Dyrektorzy zarządzający w bankach z londyńskiego City spodziewają się średnie 44-procentowego wzrostu premii świątecznych. W stolicy Wielkiej Brytanii żyje zdecydowana większość najlepiej zarabiających europejskich bankowców.
Jak wynika z ankiety firmy Astbury Marsden, średnia premia dla dyrektorów londyńskich banków ma wzrosnąć z 115.618 funtów do 166.955 funtów. Z badania przeprowadzonej przez brytyjskich headhunterów wynika również, że podstawowe wynagrodzenie dyrektorów poszło w górę o 6% (dwukrotnie więcej niż inflacja) oraz aż o 29% w przypadku zmiany pracodawcy. Jednocześnie pracownicy średniego szczebla żadnych podwyżek nie widzieli od 2011 r.

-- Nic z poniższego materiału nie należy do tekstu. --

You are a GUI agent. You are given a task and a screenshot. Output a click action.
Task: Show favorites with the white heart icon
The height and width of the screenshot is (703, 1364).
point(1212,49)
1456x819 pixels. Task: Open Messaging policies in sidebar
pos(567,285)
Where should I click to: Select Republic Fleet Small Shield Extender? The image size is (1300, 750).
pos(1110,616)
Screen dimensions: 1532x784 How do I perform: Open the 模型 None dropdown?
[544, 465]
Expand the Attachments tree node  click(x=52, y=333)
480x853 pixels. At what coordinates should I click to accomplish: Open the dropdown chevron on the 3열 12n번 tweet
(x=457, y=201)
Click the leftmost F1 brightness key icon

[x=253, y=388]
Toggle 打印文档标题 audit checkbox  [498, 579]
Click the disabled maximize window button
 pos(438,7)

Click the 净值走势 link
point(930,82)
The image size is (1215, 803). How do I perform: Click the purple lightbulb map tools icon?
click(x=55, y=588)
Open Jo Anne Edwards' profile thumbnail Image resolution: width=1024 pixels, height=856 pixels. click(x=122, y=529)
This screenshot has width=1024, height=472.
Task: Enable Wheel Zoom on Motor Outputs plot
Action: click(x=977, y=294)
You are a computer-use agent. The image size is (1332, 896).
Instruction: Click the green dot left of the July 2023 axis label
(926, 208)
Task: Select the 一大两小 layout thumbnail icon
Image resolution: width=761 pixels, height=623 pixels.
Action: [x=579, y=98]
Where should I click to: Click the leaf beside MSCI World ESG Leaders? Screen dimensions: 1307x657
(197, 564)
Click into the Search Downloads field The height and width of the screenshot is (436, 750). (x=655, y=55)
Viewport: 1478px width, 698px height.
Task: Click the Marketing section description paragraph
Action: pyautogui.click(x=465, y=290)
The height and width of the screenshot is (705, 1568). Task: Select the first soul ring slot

Krucjatę przeciwko wysokim pensjom pracowników banków prowadzą instytucje unijne, z którymi w tej sprawie spiera się brytyjski rząd. We wrześniu Londyn zaskarżył zaskarżył do Trybunału Sprawiedliwości3 zapisy nowej unijnej dyrektywy, które ograniczają wysokość premii dla bankowców.
Zmianom w przepisach regulujących wysokość pensji bankowców Brytyjczycy sprzeciwiają się ze względu na obawy o pozycję londyńskiego City. Na finansowej mapie Europy, stolica Wielkiej Brytanii zdecydowanie wyróżnia się na tle innych centrów. Najlepiej widać to właśnie na przykładzie liczby najlepiej zarabiających bankowców, której ujawnianie zaordynował Europejski Urząd Nadzoru Bankowego.